Content starts

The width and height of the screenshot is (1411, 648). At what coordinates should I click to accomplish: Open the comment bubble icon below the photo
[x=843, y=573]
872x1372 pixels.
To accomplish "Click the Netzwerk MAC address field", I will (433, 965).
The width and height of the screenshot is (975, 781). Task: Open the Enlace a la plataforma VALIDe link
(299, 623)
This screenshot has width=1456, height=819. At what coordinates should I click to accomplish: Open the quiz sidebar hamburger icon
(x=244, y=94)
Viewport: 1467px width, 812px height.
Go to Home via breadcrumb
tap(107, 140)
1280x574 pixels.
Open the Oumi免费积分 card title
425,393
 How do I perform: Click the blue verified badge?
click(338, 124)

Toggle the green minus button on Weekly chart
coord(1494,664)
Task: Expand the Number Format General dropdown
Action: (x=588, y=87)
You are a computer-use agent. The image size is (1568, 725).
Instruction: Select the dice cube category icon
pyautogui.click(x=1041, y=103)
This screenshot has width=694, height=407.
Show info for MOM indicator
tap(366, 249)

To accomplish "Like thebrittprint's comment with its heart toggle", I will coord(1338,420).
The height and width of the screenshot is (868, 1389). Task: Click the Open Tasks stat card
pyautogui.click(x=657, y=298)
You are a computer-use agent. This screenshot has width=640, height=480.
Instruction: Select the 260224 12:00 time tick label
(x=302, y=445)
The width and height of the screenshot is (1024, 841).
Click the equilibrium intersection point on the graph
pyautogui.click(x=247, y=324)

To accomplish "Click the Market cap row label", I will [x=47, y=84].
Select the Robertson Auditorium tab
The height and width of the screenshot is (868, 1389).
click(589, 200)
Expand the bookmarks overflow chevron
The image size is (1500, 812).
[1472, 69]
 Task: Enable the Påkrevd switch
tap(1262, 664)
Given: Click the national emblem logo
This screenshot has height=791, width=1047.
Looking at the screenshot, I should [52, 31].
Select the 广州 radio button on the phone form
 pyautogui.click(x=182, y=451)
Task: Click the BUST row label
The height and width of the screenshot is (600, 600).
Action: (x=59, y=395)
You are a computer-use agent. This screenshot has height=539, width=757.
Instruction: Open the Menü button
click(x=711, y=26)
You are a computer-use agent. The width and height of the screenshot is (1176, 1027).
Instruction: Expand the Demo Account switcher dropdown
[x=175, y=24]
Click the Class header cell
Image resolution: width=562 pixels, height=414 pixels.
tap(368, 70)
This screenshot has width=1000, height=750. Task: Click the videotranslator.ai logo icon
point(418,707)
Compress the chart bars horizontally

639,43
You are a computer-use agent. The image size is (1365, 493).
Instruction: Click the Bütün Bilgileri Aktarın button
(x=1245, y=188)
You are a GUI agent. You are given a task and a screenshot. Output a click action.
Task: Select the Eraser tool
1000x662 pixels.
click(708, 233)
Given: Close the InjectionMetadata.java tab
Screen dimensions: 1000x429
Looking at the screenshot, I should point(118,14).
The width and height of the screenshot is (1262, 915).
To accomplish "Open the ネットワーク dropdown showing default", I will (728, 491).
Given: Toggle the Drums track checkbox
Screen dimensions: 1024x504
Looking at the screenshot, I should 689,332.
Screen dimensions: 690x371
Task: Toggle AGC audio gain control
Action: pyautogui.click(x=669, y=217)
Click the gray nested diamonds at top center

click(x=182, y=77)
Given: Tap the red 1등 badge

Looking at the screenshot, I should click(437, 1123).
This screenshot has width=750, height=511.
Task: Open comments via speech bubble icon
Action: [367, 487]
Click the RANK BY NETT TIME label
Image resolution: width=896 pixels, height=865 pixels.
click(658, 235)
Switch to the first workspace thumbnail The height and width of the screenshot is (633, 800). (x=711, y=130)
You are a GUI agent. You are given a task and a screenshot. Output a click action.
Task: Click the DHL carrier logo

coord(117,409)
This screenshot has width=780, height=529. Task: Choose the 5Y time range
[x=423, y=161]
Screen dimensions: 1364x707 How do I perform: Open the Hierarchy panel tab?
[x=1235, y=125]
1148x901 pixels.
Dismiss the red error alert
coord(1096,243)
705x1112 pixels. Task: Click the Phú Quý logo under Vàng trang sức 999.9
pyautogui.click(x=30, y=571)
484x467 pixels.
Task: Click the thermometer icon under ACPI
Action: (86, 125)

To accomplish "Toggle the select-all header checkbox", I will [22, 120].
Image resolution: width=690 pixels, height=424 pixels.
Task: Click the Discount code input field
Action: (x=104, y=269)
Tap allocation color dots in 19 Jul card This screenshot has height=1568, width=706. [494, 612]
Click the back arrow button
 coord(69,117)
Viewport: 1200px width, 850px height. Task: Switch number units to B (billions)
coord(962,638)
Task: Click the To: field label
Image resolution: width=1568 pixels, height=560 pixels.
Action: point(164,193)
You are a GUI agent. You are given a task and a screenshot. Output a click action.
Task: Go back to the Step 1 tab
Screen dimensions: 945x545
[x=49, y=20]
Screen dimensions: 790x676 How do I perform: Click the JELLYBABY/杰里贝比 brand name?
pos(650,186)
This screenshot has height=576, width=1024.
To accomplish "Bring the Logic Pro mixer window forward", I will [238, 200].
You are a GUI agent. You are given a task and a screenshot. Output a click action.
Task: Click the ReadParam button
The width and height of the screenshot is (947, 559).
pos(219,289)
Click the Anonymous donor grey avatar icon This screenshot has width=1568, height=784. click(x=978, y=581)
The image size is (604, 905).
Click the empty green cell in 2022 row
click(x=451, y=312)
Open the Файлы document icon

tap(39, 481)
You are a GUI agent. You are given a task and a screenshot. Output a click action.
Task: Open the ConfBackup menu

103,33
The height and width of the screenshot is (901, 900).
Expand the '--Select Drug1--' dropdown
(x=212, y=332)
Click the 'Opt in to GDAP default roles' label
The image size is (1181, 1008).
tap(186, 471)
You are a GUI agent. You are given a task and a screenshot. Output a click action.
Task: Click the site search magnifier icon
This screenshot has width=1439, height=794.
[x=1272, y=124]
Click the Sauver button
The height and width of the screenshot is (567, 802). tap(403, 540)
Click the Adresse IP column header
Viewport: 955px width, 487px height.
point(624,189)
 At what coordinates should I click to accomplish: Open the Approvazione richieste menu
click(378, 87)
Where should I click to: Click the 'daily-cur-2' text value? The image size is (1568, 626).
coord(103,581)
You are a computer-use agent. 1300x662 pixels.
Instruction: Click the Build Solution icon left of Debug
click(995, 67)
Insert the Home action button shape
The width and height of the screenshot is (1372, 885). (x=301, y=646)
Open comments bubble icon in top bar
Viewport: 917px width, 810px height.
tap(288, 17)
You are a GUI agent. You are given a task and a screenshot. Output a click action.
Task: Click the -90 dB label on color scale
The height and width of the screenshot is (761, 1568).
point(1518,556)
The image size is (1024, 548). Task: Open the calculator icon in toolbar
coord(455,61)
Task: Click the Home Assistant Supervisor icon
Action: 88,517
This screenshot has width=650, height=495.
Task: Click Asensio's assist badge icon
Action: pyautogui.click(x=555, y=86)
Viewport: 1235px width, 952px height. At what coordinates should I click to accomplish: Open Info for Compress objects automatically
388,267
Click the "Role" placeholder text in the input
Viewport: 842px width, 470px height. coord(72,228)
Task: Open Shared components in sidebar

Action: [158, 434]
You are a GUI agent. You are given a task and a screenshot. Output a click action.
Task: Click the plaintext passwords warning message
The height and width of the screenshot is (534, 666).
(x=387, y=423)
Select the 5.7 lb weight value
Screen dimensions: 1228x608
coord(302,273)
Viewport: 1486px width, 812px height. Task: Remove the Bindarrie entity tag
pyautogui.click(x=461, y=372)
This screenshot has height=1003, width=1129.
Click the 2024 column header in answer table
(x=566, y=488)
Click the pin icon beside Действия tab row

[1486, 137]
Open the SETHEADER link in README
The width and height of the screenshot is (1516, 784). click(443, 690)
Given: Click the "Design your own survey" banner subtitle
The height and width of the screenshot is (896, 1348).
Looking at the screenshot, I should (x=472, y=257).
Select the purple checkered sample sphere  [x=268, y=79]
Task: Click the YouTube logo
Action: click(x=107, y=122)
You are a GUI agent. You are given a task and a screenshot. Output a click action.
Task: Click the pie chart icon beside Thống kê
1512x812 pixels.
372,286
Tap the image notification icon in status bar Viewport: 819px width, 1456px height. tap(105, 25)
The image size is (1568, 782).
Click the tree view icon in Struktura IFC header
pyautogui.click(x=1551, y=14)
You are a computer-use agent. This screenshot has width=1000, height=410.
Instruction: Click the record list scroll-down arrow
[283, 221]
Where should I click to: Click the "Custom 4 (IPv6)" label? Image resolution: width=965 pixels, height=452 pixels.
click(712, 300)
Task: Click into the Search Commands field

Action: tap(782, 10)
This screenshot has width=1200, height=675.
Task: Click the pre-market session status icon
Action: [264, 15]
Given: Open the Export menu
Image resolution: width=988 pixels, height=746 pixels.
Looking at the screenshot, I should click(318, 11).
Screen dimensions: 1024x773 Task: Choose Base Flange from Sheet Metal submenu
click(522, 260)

Content ends

- [Task to carry out]
Copy out each line of the listing that holds "computer".

- [Finished exercise]
You are a computer-use agent. The image size is (1568, 725).
You are a computer-use agent. This screenshot has width=640, height=480.
You are a computer-use agent. This screenshot has height=539, width=757.
You are a computer-use agent. The width and height of the screenshot is (1176, 1027).
You are a computer-use agent. The image size is (1365, 493).
You are a computer-use agent. 1300x662 pixels.
You are a computer-use agent. This screenshot has width=1000, height=410.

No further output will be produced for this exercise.